In de Lochal in Tilburg spreekt Lize Spit over haar nieuwste roman, ‘Autobiografie van mijn lichaam’. Tijdens het interview met Leonoor van Dam, specialist collectie bij Bibliotheek Midden-Brabant, vertelt Spit over het schrijven van haar boek, de ingewikkelde relatie met haar moeder en hoe dit haar kijk op zichzelf heeft beïnvloed.
Het is eind 2021 als Spit een e-mail ontvangt van haar moeder, waarin staat dat ze slokdarmkanker heeft in een vergevorderd stadium. Deze mail betekent niet alleen het begin van de laatste levensfase van haar moeder, maar ook een laatste poging tot toenadering tussen moeder en dochter. Spit vertelt hoe de relatie met haar moeder al jarenlang bestaat uit afstand, onuitgesproken gevoelens en gebrek aan communicatie. Via een e-mail deelt haar moeder belangrijke boodschappen met Spit, haar broer en zussen. Dit laat volgens Spit zien dat er sprake is van een emotionele afstand tussen hen. Ze legt uit dat de band met haar moeder moeizaam was, maar dat er geen sprake was van liefdeloosheid. “We dachten vaak in elkaars plaats, in plaats van dingen aan elkaar te vragen”, vertelt ze.
Laatste levensfase
Spits moeder worstelde jarenlang met een alcoholverslaving. Door de kanker moet ze gedwongen stoppen met alcohol. Spit vertelt dat haar moeder in die nuchtere periode voor het eerst volledig ‘aanwezig’ was. Haar moeder verblijft tijdens de laatste weken van haar leven in een palliatieve eenheid.
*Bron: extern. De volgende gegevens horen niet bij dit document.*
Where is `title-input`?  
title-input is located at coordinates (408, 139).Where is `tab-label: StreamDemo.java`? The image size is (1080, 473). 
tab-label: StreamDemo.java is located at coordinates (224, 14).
Hier slikt ze medicijnen zoals Ritalin, dankzij dit medicijn communiceert haar moeder scherper dan voorheen en ontstaan er gesprekken die jarenlang onmogelijk leken. Toch is, ook in deze fase van haar moeders leven, eerlijkheid een obstakel. “Communicatie was een soort machtsmiddel in de relatie tussen mijn ouders,” legt ze uit. “Mijn vader dwong mijn moeder jarenlang om te communiceren, waardoor openheid altijd moeilijk is”.
Geen dagboek of memoir
Het schrijven van het boek was een intensief proces, dat plaatsvond terwijl haar moeder nog leefde. Het boek is volgens Spit geen dagboek of memoir, alhoewel er wel stukjes uit haar jeugddagboeken in staan. Ze legt uit dat het boek een literaire roman is, maar ze heeft er bewust geen fictieve elementen aan toegevoegd over haar moeder. Dan zou het een ander persoon worden. “Als schrijver heb je een machtige positie”, geeft Spit toe. Toch vindt ze het belangrijk om trouw te blijven aan haar ervaringen en herinneringen. Ze benadrukt dat haar roman meer is dan alleen een reflectie op de relatie met haar familie: het onderzoekt ook hoe haar lichaamsbeeld is beïnvloed door haar opvoeding.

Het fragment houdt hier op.